TASK OBJECTIVE -
Pictures are to be left out, and only the lines below starting at the one with "Click the Object: 1: Wippe 1 - Schalten line" and ending at the one with "You are a computer-use agent." are to be reproduced, each exactly, both ends included.

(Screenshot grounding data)
..............................

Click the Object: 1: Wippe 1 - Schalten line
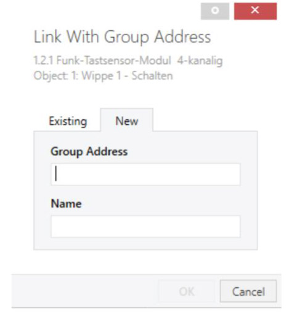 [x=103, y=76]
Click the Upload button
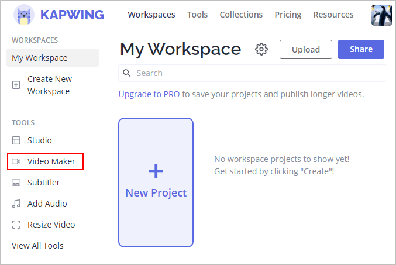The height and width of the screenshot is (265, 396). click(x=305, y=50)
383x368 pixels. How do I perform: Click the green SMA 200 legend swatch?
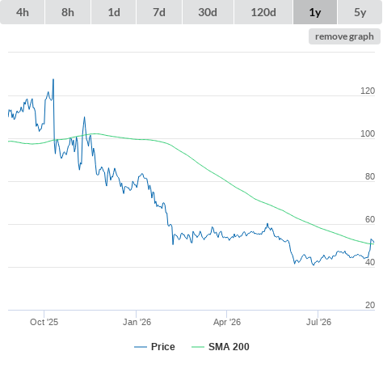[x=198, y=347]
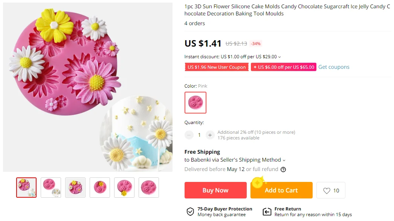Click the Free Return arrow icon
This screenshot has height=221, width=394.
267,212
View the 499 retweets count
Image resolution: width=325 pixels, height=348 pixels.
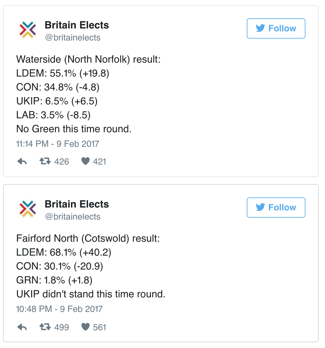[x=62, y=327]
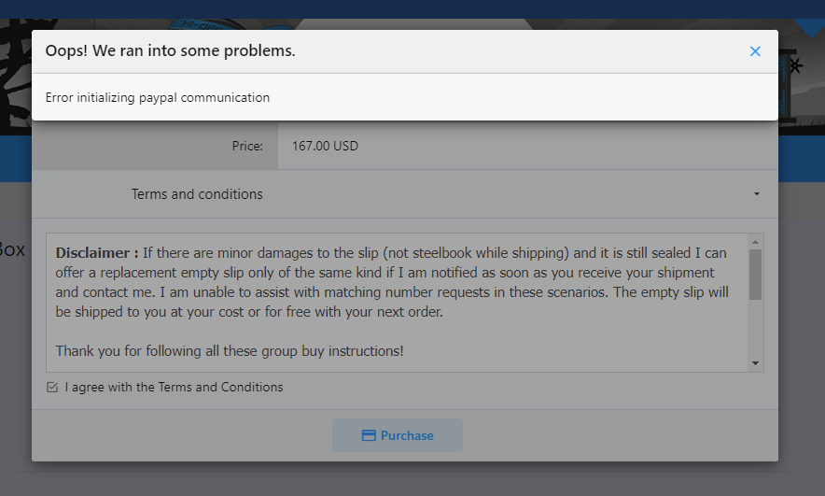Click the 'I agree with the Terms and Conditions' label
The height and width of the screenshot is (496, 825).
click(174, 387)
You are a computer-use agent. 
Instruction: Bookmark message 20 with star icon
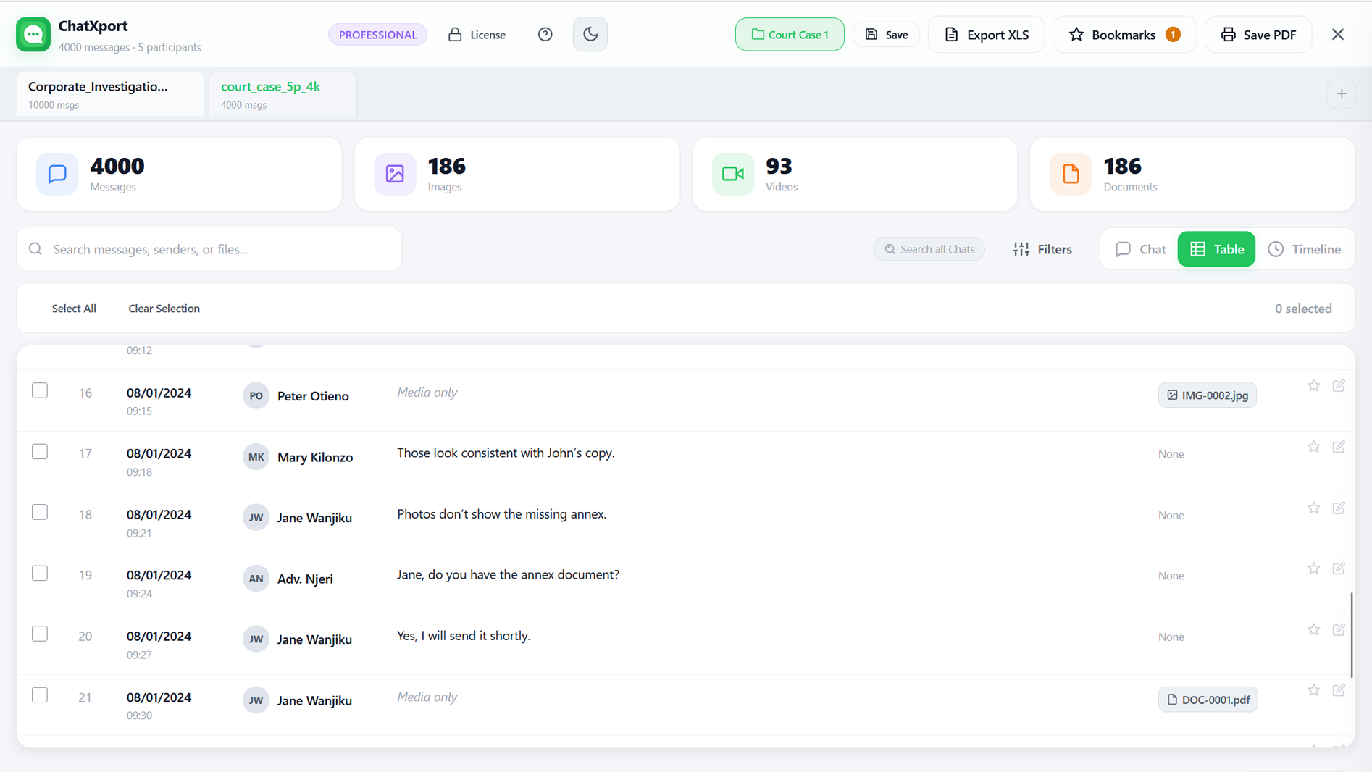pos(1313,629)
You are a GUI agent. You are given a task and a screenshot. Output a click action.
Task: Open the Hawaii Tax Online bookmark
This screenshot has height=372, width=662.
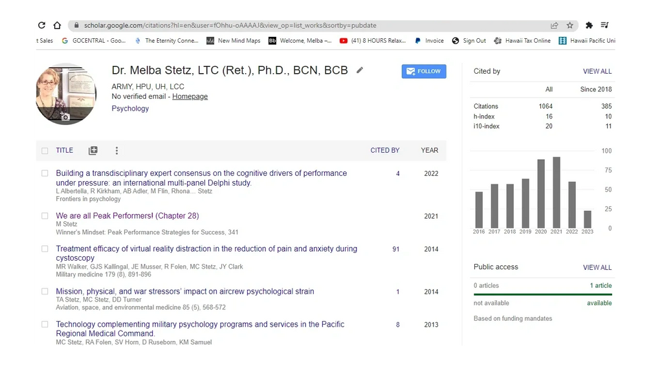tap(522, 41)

..............................

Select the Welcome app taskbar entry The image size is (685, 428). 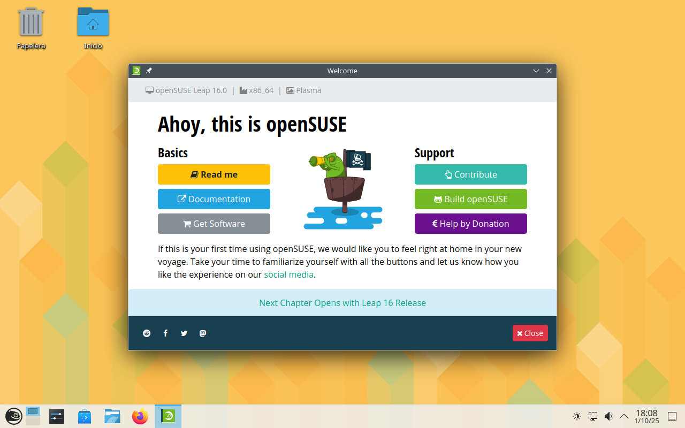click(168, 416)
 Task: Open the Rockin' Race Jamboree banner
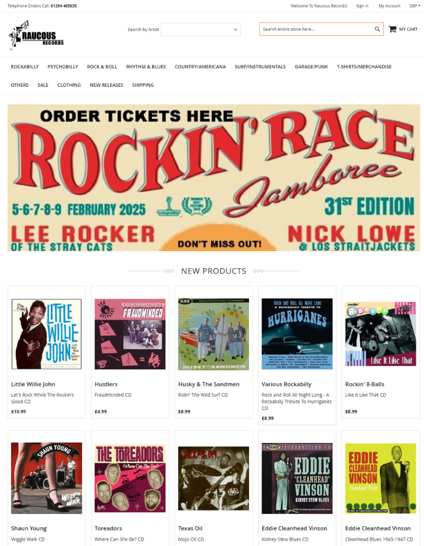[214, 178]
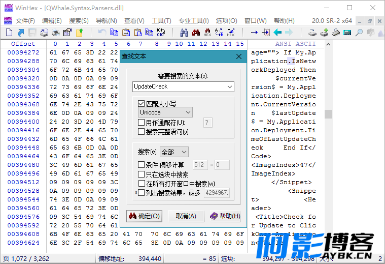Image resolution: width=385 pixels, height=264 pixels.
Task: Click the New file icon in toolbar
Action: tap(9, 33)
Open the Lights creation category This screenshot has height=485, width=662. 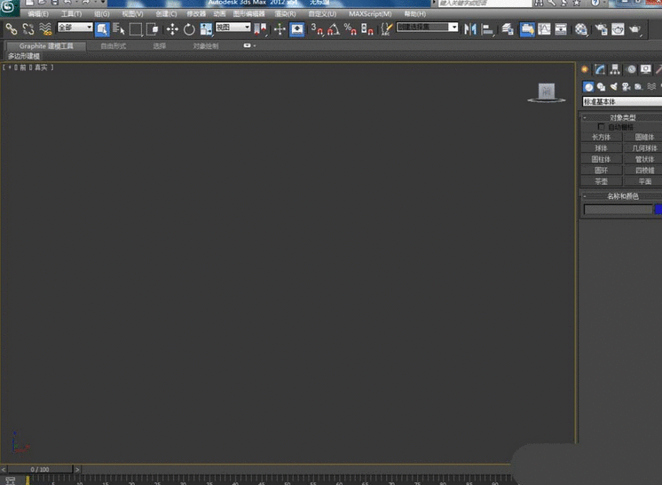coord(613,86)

..............................

RESULT OF THE EXERCISE -
Click the Object: 1: Wippe 1 - Schalten line
 [x=103, y=76]
Click the Upload button
The height and width of the screenshot is (265, 396). click(x=305, y=50)
383x368 pixels. How do I perform: Click the green SMA 200 legend swatch?
[x=198, y=347]
Click the Free Return arrow icon
This screenshot has height=221, width=394.
267,212
View the 499 retweets count
Image resolution: width=325 pixels, height=348 pixels.
[x=62, y=327]
Click the 'I agree with the Terms and Conditions' label
The height and width of the screenshot is (496, 825).
click(174, 387)
You are a computer-use agent. 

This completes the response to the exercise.